[RECORDED DATA Boundary: Start]

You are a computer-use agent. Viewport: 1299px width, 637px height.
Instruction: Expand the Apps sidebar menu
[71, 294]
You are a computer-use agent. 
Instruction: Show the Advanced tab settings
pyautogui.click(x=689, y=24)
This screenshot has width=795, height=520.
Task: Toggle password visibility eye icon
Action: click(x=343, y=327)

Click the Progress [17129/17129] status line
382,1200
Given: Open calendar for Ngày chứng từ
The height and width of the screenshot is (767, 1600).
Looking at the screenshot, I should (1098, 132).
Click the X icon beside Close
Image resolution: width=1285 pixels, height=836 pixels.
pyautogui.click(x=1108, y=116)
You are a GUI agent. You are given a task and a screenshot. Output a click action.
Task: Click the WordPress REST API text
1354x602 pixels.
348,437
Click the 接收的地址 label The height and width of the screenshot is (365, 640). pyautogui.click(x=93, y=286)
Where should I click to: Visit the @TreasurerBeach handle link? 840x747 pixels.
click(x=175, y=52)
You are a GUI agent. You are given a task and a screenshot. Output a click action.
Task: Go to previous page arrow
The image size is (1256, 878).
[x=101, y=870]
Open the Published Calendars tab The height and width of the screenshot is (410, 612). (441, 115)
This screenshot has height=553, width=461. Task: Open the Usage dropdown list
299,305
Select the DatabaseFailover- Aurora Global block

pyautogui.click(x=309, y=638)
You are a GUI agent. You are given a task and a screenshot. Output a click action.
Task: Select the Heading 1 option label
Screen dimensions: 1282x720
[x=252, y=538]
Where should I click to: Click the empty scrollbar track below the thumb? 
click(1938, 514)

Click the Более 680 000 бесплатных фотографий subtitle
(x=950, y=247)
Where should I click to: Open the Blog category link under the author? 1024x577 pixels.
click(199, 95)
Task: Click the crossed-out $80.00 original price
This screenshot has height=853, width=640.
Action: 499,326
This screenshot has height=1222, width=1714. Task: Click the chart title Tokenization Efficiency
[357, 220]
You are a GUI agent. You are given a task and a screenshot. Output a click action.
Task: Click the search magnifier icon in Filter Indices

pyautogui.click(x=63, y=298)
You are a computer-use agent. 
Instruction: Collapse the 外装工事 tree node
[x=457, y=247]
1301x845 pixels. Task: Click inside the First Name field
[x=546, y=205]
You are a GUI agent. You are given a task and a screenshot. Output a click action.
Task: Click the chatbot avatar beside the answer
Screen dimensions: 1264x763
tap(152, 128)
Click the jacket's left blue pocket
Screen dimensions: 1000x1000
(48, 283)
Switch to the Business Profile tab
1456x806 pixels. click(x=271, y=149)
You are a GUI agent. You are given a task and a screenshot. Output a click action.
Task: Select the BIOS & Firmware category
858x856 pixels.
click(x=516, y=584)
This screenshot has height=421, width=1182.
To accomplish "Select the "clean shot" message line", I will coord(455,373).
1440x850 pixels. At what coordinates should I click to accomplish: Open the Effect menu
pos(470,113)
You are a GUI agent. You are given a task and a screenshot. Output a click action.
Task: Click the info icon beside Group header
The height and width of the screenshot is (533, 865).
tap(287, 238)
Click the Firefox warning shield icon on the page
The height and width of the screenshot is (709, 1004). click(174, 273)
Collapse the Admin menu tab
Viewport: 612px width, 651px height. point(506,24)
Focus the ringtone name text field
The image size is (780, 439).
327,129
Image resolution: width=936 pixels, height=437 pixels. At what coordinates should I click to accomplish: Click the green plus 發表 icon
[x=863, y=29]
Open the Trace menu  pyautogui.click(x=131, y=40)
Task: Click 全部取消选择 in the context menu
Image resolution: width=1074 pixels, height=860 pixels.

[RECORDED DATA Boundary: End]

▸ **ABOUT THIS EXERCISE**: Copy the whole listing above once more, character for character.

▸ **RESPONSE TO THE EXERCISE**:
You are a computer-use agent. Viewport: 1299px width, 637px height.
Instruction: Expand the Apps sidebar menu
[71, 294]
You are a computer-use agent. 
Instruction: Show the Advanced tab settings
pyautogui.click(x=689, y=24)
This screenshot has width=795, height=520.
Task: Toggle password visibility eye icon
Action: click(x=343, y=327)

Click the Progress [17129/17129] status line
382,1200
Given: Open calendar for Ngày chứng từ
The height and width of the screenshot is (767, 1600).
Looking at the screenshot, I should (1098, 132).
Click the X icon beside Close
Image resolution: width=1285 pixels, height=836 pixels.
pyautogui.click(x=1108, y=116)
You are a GUI agent. You are given a task and a screenshot. Output a click action.
Task: Click the WordPress REST API text
1354x602 pixels.
348,437
Click the 接收的地址 label The height and width of the screenshot is (365, 640). pyautogui.click(x=93, y=286)
Where should I click to: Visit the @TreasurerBeach handle link? 840x747 pixels.
click(x=175, y=52)
You are a GUI agent. You are given a task and a screenshot. Output a click action.
Task: Go to previous page arrow
The image size is (1256, 878).
[x=101, y=870]
Open the Published Calendars tab The height and width of the screenshot is (410, 612). (441, 115)
This screenshot has height=553, width=461. Task: Open the Usage dropdown list
299,305
Select the DatabaseFailover- Aurora Global block

pyautogui.click(x=309, y=638)
You are a GUI agent. You are given a task and a screenshot. Output a click action.
Task: Select the Heading 1 option label
Screen dimensions: 1282x720
[x=252, y=538]
Where should I click to: Click the empty scrollbar track below the thumb? 
click(1938, 514)

Click the Более 680 000 бесплатных фотографий subtitle
(x=950, y=247)
Where should I click to: Open the Blog category link under the author? 1024x577 pixels.
click(199, 95)
Task: Click the crossed-out $80.00 original price
This screenshot has height=853, width=640.
Action: 499,326
This screenshot has height=1222, width=1714. Task: Click the chart title Tokenization Efficiency
[357, 220]
You are a GUI agent. You are given a task and a screenshot. Output a click action.
Task: Click the search magnifier icon in Filter Indices

pyautogui.click(x=63, y=298)
You are a computer-use agent. 
Instruction: Collapse the 外装工事 tree node
[x=457, y=247]
1301x845 pixels. Task: Click inside the First Name field
[x=546, y=205]
You are a GUI agent. You are given a task and a screenshot. Output a click action.
Task: Click the chatbot avatar beside the answer
Screen dimensions: 1264x763
tap(152, 128)
Click the jacket's left blue pocket
Screen dimensions: 1000x1000
(48, 283)
Switch to the Business Profile tab
1456x806 pixels. click(x=271, y=149)
You are a GUI agent. You are given a task and a screenshot. Output a click action.
Task: Select the BIOS & Firmware category
858x856 pixels.
click(x=516, y=584)
This screenshot has height=421, width=1182.
To accomplish "Select the "clean shot" message line", I will coord(455,373).
1440x850 pixels. At what coordinates should I click to accomplish: Open the Effect menu
pos(470,113)
You are a GUI agent. You are given a task and a screenshot. Output a click action.
Task: Click the info icon beside Group header
The height and width of the screenshot is (533, 865).
tap(287, 238)
Click the Firefox warning shield icon on the page
The height and width of the screenshot is (709, 1004). click(174, 273)
Collapse the Admin menu tab
Viewport: 612px width, 651px height. point(506,24)
Focus the ringtone name text field
The image size is (780, 439).
327,129
Image resolution: width=936 pixels, height=437 pixels. At what coordinates should I click to accomplish: Click the green plus 發表 icon
[x=863, y=29]
Open the Trace menu  pyautogui.click(x=131, y=40)
Task: Click 全部取消选择 in the context menu
Image resolution: width=1074 pixels, height=860 pixels.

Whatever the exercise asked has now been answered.